[Saved data entries]
—————

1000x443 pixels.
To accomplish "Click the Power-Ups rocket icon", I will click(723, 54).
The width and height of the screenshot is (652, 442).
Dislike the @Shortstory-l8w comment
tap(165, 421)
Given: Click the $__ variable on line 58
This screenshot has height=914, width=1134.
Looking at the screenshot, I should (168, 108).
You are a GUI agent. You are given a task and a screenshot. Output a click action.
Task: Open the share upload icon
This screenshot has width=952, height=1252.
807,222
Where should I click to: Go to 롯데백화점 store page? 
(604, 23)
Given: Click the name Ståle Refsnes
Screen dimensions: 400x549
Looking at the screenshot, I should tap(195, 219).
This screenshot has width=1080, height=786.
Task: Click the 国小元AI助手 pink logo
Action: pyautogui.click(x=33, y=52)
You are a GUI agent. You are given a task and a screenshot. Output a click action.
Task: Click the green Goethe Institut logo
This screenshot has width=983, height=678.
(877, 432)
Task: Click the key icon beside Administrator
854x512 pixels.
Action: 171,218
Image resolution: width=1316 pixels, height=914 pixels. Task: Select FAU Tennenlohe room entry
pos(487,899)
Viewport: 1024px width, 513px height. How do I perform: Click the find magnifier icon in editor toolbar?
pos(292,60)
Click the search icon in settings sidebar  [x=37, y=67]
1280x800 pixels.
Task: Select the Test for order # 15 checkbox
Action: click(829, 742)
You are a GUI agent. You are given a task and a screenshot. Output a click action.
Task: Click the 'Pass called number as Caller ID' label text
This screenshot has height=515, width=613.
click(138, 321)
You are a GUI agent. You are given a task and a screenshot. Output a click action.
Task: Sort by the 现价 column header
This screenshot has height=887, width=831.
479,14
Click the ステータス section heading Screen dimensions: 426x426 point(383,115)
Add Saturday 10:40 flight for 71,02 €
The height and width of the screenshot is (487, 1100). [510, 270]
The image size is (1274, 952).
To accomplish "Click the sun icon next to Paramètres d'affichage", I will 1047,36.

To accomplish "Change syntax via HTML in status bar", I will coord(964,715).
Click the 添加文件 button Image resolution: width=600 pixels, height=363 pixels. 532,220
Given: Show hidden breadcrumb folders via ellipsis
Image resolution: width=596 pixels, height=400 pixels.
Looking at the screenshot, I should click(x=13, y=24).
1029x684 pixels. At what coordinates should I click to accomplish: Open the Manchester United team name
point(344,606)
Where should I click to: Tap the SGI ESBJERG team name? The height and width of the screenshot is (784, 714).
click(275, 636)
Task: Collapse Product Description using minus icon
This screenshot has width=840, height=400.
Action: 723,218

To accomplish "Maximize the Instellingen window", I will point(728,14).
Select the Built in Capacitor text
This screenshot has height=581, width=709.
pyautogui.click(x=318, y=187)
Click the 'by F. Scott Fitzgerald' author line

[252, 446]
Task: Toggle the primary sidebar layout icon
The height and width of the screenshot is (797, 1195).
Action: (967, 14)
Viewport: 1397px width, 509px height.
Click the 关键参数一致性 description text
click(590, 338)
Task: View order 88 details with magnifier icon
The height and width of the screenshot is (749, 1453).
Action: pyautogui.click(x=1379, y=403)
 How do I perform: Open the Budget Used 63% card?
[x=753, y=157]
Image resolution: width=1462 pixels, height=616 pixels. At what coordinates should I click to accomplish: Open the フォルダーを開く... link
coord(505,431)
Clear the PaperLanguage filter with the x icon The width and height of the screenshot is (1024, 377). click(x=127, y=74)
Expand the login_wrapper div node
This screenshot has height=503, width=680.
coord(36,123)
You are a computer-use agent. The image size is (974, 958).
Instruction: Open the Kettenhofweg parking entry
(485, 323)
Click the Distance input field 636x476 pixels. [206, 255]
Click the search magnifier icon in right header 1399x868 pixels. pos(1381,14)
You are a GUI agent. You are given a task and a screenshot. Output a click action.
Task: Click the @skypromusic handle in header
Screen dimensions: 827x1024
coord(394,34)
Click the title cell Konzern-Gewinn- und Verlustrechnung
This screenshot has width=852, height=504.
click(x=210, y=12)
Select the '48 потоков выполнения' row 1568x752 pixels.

—————

TASK DETAILS: In the records above, find the lines containing "with" and copy them.

OUTPUT:
Task: View order 88 details with magnifier icon
Clear the PaperLanguage filter with the x icon The width and height of the screenshot is (1024, 377). click(x=127, y=74)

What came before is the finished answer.